All these costs have to be factored into your budget and cash flow from the start.
KNOW WHAT YOU WANT
Now comes the fun part. List what you want in your future home, and try to divide it into what is critical and what is nice to have.
For many, location is key. This could mean proximity to their parents, or a shorter distance to the Central Business District, their workplace or the nearest MRT station.
Others may prioritise amenities like convenience stores and swimming pools or features like a spacious kitchen.
For HDB loans, you can pay your down payment with CPF funds, but bank loans require at least 5 per cent cash upfront. Bank loans also have a lock-in period of a few years. The obvious upside to a bank loan is the currently lower interest rates, while HDB loans would be attractive to those who favour flexibility.
Don't forget that some things can be "solved" with renovation, if your budget allows. For example, a wall separating a kitchen from a living room can be hacked down to open up the space.
With this in mind, you can turn to property portal sites like PropertyGuru, SRX Property or 99.co to look at photos of your dream homes.
If this gets too overwhelming, consider hiring an agent, who will help you narrow down homes that match your budget, as well as arrange viewings.
Agent commission is usually 1 per cent of the property price for HDB flats. Buyers do not pay agent commission for private properties.
GET YOUR LOAN
The next step is to get in-principle approval for your loan. Agents often advise you to get this ahead of time to signal to sellers that you are a serious buyer.
If you are getting an HDB flat, you have two choices: an HDB concessionary loan or a bank loan.
The interest rate for HDB loans is relatively stable at 2.6 per cent, compared with bank loans, which have interest rates that vary from 1 per cent to 1.68 per cent. This may change over the years too.
HDB is also generally more forgiving than banks: it charges interest at 7.5 per cent per annum for late payments, while banks charge 24 per cent per annum. It is also known to let people defer their payments, while banks often require payments on time.

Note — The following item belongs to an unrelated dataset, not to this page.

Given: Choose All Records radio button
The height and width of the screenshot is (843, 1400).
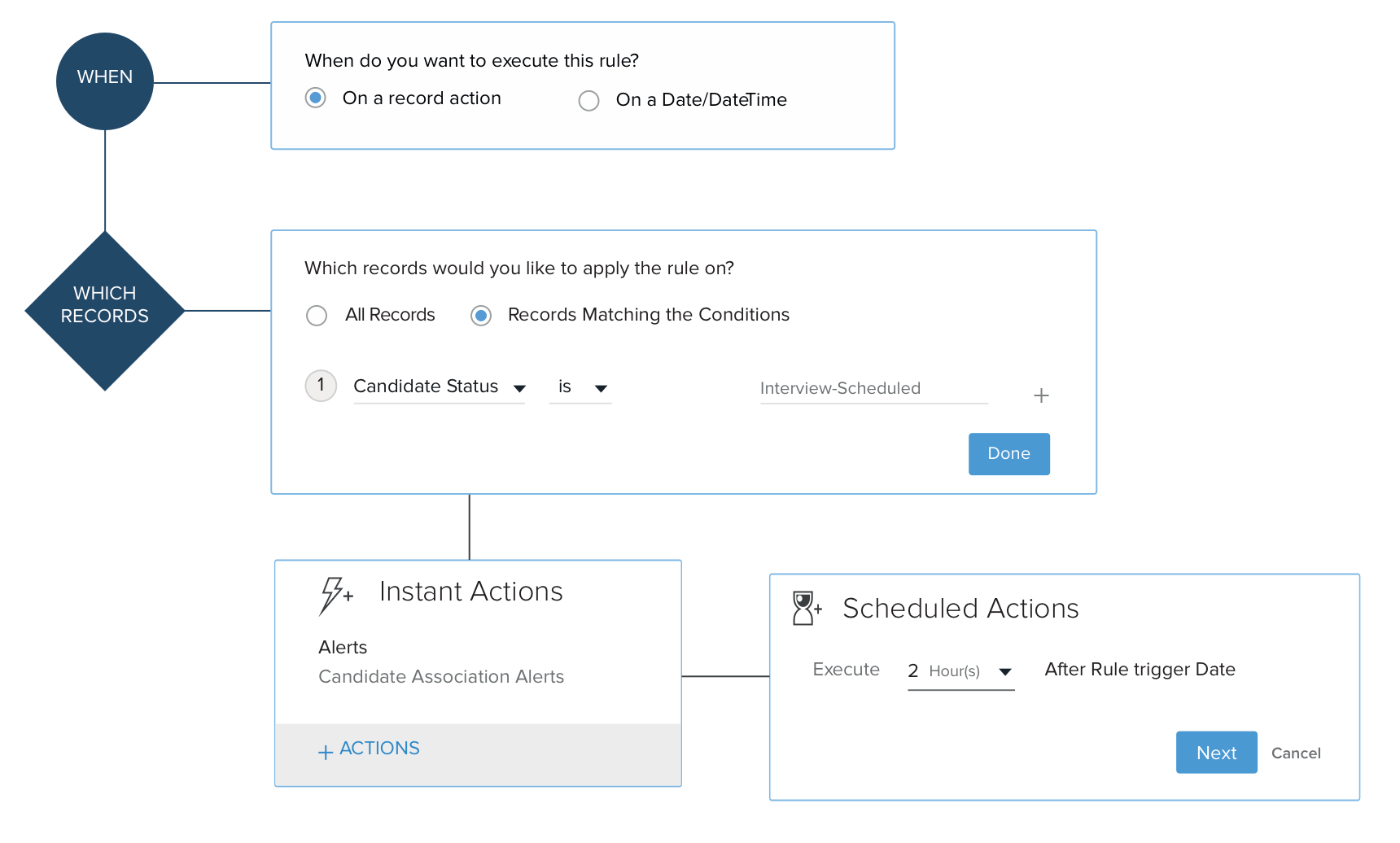Looking at the screenshot, I should 317,315.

For HDB loans, you can pay your down payment with CPF funds, but bank loans require at least 5 per cent cash upfront.
Bank loans also have a lock-in period of a few years.
The obvious upside to a bank loan is the currently lower interest rates, while HDB loans would be attractive to those who favour flexibility.

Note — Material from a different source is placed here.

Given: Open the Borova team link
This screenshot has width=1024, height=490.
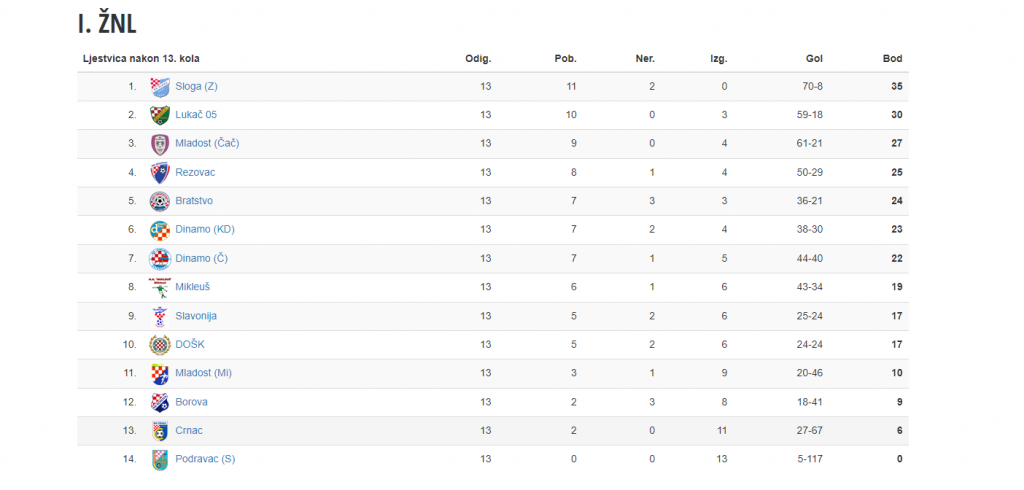Looking at the screenshot, I should (191, 402).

Check which you are eligible for - HDB loans are restricted to couples who are earning $12,000 and under - and speak to a mortgage adviser if you need help.
This can be a chore for some, but once you start on this step, you are closer to finding your dream home.

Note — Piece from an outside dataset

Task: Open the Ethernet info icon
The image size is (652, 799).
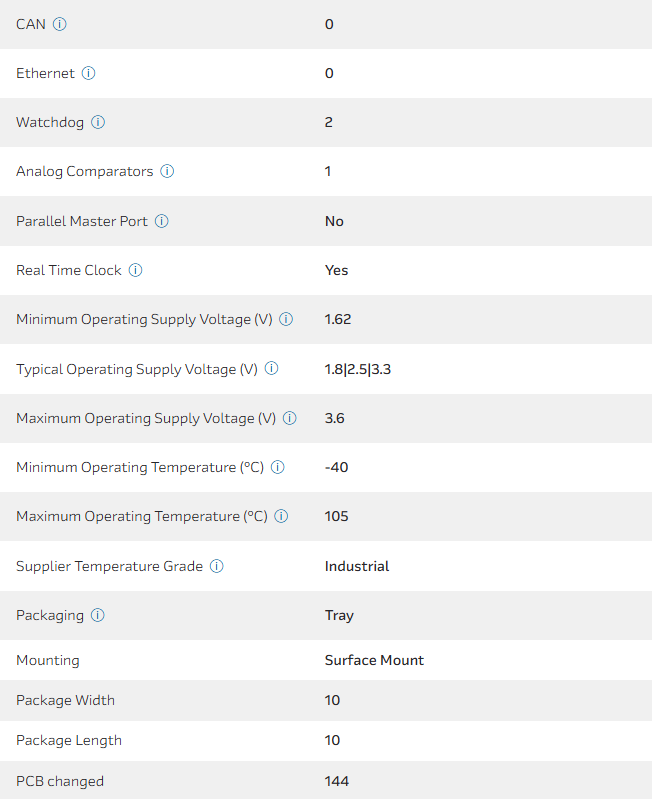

For resale HDB or private properties, arrange to view several flats in the vicinity on the same day to maximise your time.
Prepare a spreadsheet listing the flat's address, size, orientation, asking price and number of years it has left on its lease.
Leave room to take notes about renovation, the state of cleanliness in the block and other notes you think will be useful to you.
Take photographs. Lots of them. Things start to get blurry once you are on your tenth house.
Keep an eye out for spalling concrete, mould, cracks in the walls, leaky pipes and coats of fresh paint in the corridor, which some say could be a sign of covering up loan sharks' unfriendly warnings. Ask a trusted friend or relative along if you do not have an agent - he or she may spot things you cannot.
Like the flat? Make an offer and hope for the best.
For new HDB flats, the process is simpler. First, apply for a flat. Then wait a month to see if you have a queue number for a Build-To-Order flat, or about three months if you are gunning for a Sale of Balance Flats unit.
If you do, congratulations! Go to the HDB to take a look at the flat models, and also visit the site to familiarise yourself with the area.
Make a list of units you would be okay with. As your appointment date nears, check which units have been sold and cross them off.
If there are units left that you find acceptable when it is your turn to select one, congratulations as well. You are well on your way to becoming a home owner - once the flat has been built.